THE BEFRIENDED ORPHANS
"Remember the words of the Lord Jesus, how He said"—
"No, I will not abandon you as orphans—I will come to you." —John 14:18
Does the Christian's path lie all the way through Beulah? No, he is forewarned it is to be one of "much tribulation." He has his Marahs as well as his Elims—his valleys of Baca as well as his grapes of Eschol. Often is he left unbefriended to bear the brunt of the storm—his gourds fading when most needed—his sun going down while it is yet day—his happy home and happy heart darkened in a moment with sorrows with which a stranger (with which often a brother) cannot understand. There is One Brother "born for adversity" who can. How often has that voice broken with its silvery accents the muffled stillness of the sick-chamber! "I will not leave you comfortless—the world may, friends may, the desolations of bereavement and death may; but I will not; you will be alone, yet not alone, for I your Savior and your God will be with you!"

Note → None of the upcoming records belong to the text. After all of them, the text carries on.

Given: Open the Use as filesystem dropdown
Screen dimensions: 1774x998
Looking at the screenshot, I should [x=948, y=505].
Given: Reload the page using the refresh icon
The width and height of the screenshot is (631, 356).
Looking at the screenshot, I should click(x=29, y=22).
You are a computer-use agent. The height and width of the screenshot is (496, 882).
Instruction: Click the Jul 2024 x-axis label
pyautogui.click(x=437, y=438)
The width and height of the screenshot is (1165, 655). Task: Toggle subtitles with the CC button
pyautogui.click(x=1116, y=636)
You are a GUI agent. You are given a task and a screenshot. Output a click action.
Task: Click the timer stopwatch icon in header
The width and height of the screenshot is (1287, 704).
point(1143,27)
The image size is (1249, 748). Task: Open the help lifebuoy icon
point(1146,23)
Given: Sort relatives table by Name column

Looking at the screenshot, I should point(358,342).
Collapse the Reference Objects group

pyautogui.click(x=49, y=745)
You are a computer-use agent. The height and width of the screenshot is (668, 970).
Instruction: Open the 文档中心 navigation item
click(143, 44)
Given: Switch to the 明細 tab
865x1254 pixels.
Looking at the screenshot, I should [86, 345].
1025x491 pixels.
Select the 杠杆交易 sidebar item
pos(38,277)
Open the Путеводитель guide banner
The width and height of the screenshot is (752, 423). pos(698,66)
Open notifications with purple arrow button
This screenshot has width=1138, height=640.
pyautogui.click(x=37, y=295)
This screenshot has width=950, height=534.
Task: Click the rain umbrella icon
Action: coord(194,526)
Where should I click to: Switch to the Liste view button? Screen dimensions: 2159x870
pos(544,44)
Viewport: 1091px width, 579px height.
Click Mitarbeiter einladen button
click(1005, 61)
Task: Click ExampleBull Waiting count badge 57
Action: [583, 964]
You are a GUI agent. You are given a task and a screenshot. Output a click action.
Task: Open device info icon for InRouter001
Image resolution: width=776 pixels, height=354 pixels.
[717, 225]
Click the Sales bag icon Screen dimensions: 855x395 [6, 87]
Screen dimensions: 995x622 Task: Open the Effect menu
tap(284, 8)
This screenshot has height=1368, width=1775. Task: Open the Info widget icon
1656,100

Jesus seems to have an especial love and affection for His orphaned and comfortless people. A father loves his sick and sorrowing child most; of all his household, he occupies most of his thoughts. Christ seems to delight to lavish His deepest sympathy on "him that has no helper." It is in the hour of sorrow His people have found Him most precious; it is in "the wilderness" He speaks most "comfortable unto them;" He gives them "their vineyards from thence"—in the places they least expected, wells of heavenly consolation break forth at their feet. As Jonathan of old, when faint and weary, had his strength revived by the honey he found dropping in the tangled thicket—so the faint and woe-worn children of God find "honey in the wood"—everlasting consolation dropping from the tree of life, in the midst of the thorniest thickets of affliction.
Comfortless ones, be comforted! Jesus often makes you portionless here in this world, to drive you to Himself, the everlasting portion. He often dries every rill and fountain of earthly bliss, that He may lead you to say, "All my springs are in You." "He seems intend," says one who could speak from experience, "to fill up every gap love has been forced to make; one of his errands from heaven was to bind up the broken-hearted." How beautifully in one amazing verse does He conjoin the depth and tenderness of his comfort with the certainty of it—"As one whom his mother comforts, so will I comfort you, and you SHALL be comforted!"
Ah, how many would not have their wilderness-state altered, with all its trials, and gloom, and sorrow, just that they might enjoy the unutterable sympathy and love of this Comforter of the comfortless, one ray of whose approving smile can dispel the deepest earthly gloom! As the clustering constellations shine with the most intense luster in the midnight sky, so these "words of Jesus" come out like ministering angels in the deep dark night of earthly sorrow. We may see no beauty in them when the world is sunny and bright; but He has laid them up in store for us for the dark and cloudy day.
"These things have I told you, that when the time comes, you may remember that I told you of them."